The state’s Chief Health Officer, Dr Kerry Chant, said authorities are acting in a “precautionary manner” after three returned travellers all tested positive to the South African strain of the virus.

The three cases include a family group of two and an individual traveller who arrived in Australia on April 3 on the same flight, and were quarantined next door to each other at the Mercure Hotel on George Street in the Sydney CBD.

COVID-19 is suspected to have spread between quarantined people in Sydney’s Mercure Hotel. (Google Maps)

The two family members were in connecting rooms on the hotel’s 10th floor, while the third person was in an adjacent room.

Dr Chant said the cases received negative test results for their day-two tests meaning they were not infectious while on the flight.

The family members tested positive on days seven and 10 of their stay, while the third person tested positive on day 12.

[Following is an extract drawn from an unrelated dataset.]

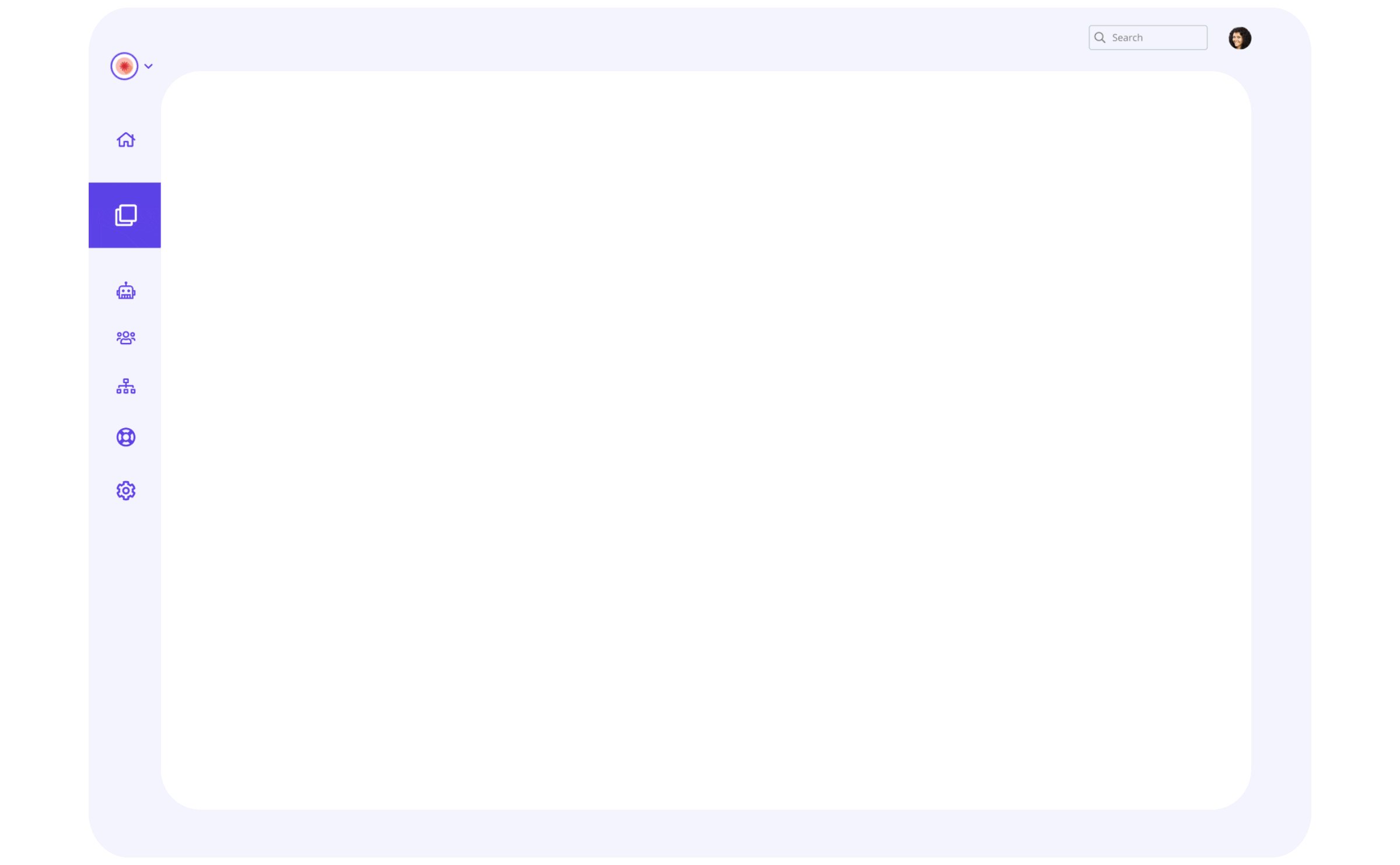Image resolution: width=1400 pixels, height=865 pixels.
Task: Open the lifebuoy support icon
Action: tap(125, 437)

Dr Chant said there is a narrow possibility of a false negative test however that is unlikely.

She said health could not rule out a “common source of transmission” at the airport in Malaysia however transmission inside the quarantine hotel remains the primary concern.

A total of 40 people were staying on the same floor of the Mercure Hotel where the positive cases were undergoing quarantine during the period of concern.

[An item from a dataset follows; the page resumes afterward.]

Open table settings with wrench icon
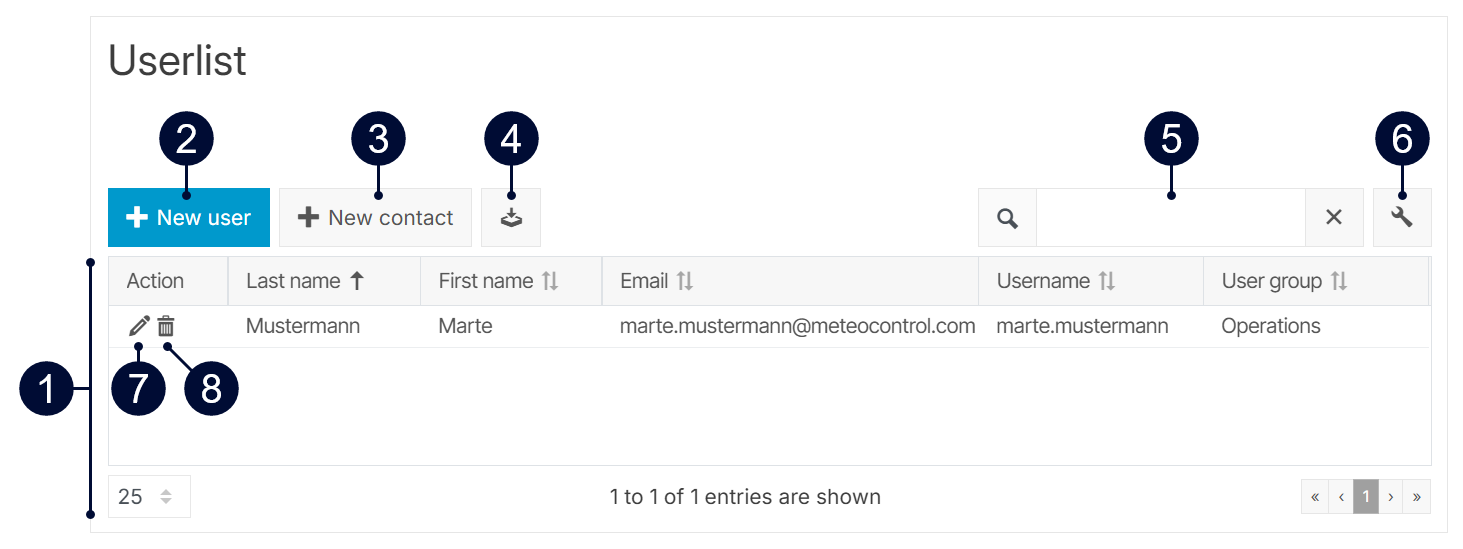The height and width of the screenshot is (549, 1463). (x=1402, y=218)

Minister for Health Brad Hazzard and NSW Chief Health Officer Dr Kerry Chant providing a COVID-19 update.
NSW Chief Health Officer Dr Kerry Chant said authorities were taking a “precautionary approach”. (Edwina Pickles)

NSW Health is contacting returned travellers who were on the same floor of the hotel from April 7-12.

Health authorities have contacted 36 of those people so far, but a number of them have travelled interstate.

“We are urgently escalating contact on the remaining four,” Dr Chant said.

They are asked to get tested and self-isolate until 14 days from the day they left quarantine at the Mercure.

Staff who worked on the floor are also being tested and self-isolating.

The three cases are all members of the one family who had been staying on the 12th floor of the Adina Apartments Hotel at Town Hall.

NSW has recorded no new cases of locally acquired COVID-19 in the last 24 hours.

Seven new cases were diagnosed in hotel quarantine.